··· The input

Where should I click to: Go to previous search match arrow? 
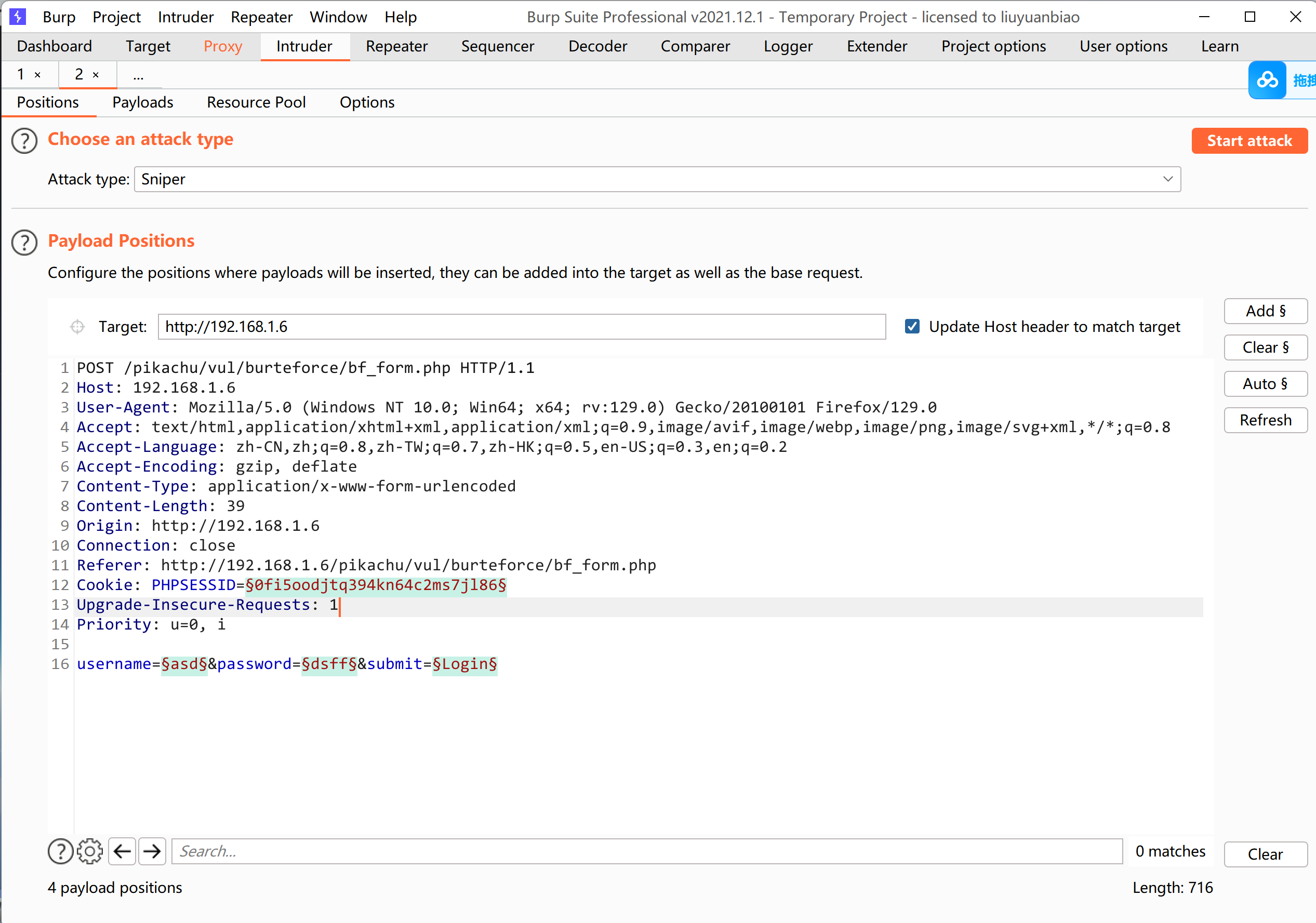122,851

······
··· The input

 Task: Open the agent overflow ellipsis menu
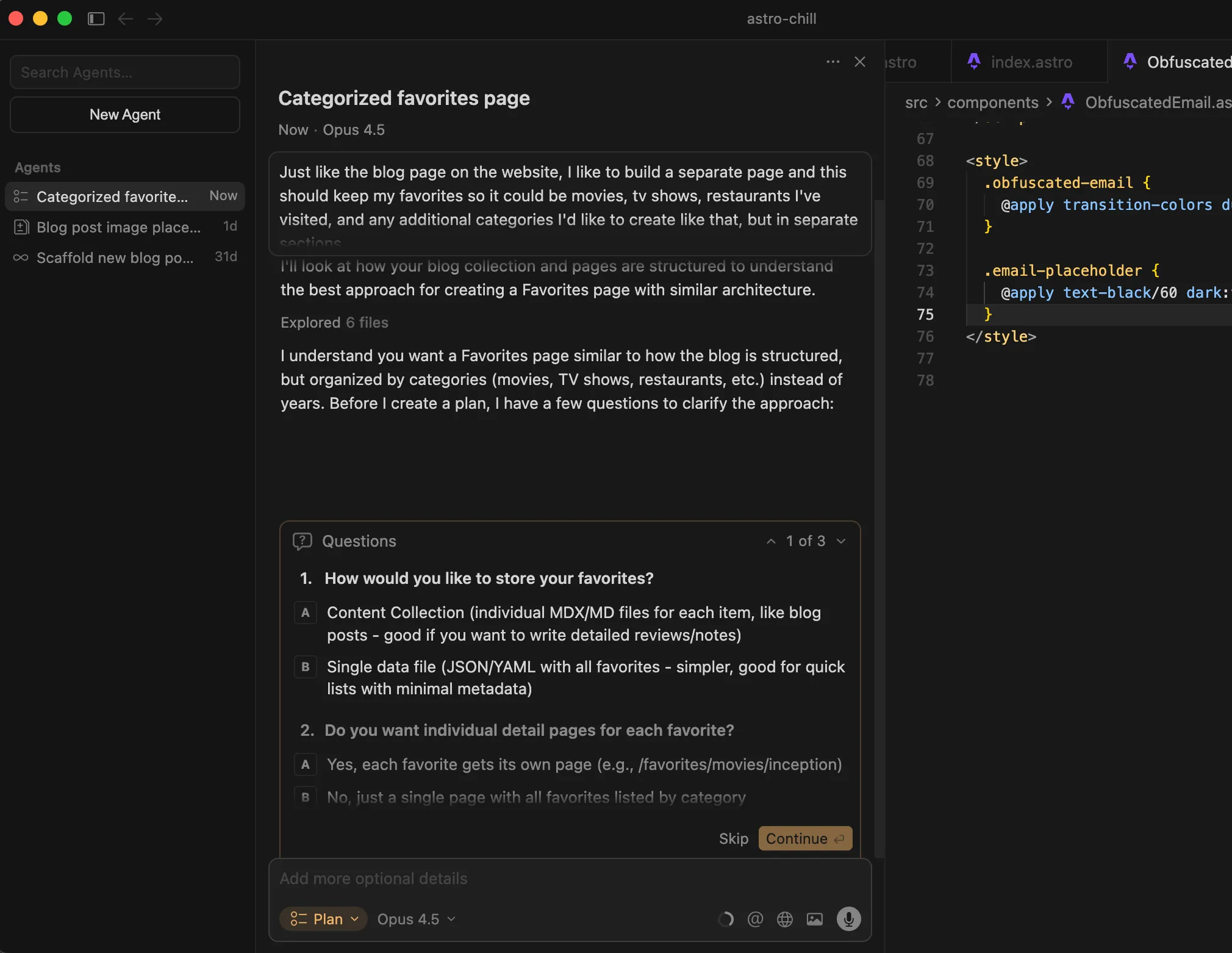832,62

······
··· The input

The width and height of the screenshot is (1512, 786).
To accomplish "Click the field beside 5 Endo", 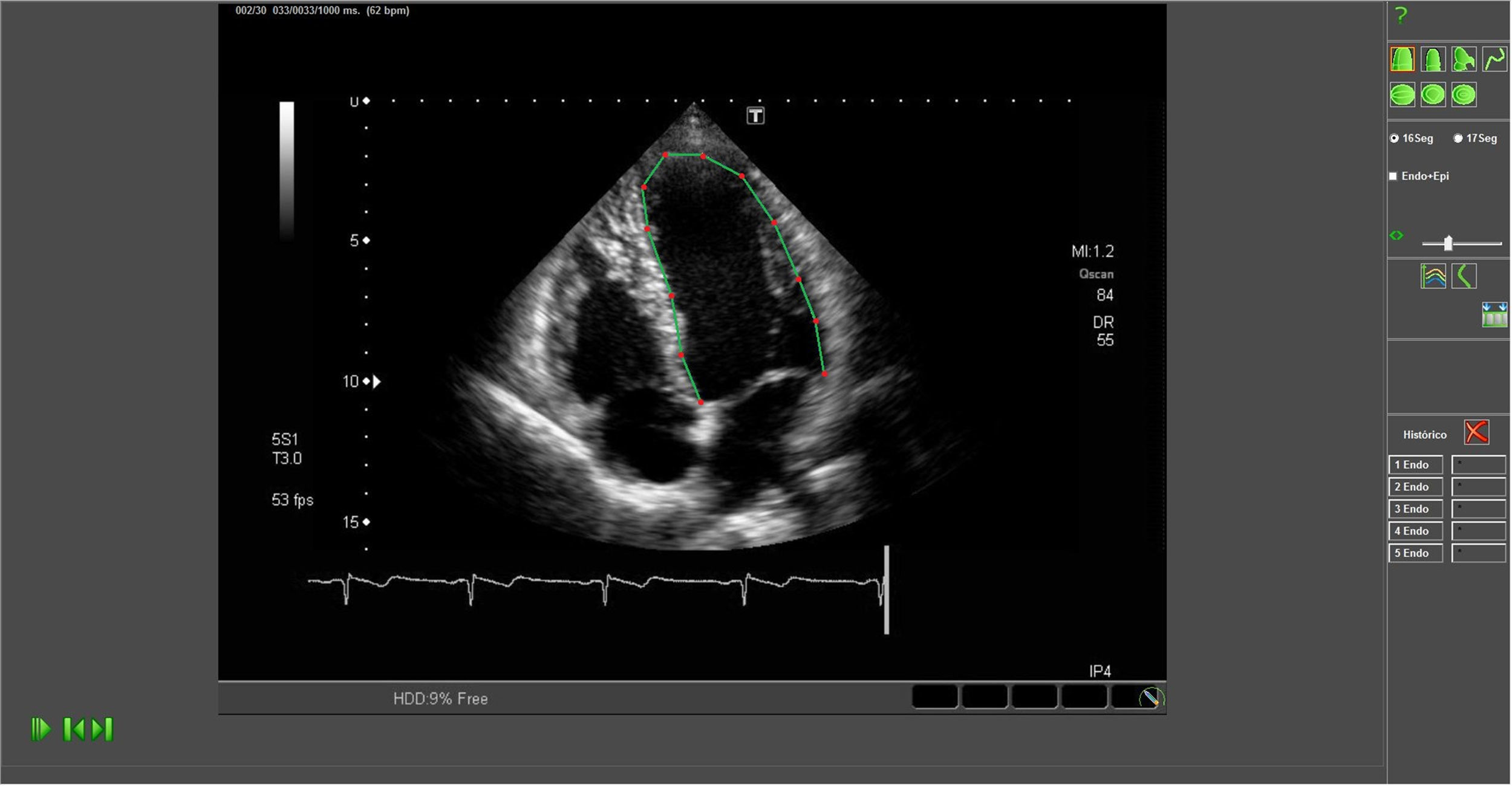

······

From the data above, retype only the lines starting with the line with "The width and" and going on through the line with "the field beside", exactly, leaving out the pictures.

The width and height of the screenshot is (1512, 786).
To accomplish "Click the field beside 5 Endo", 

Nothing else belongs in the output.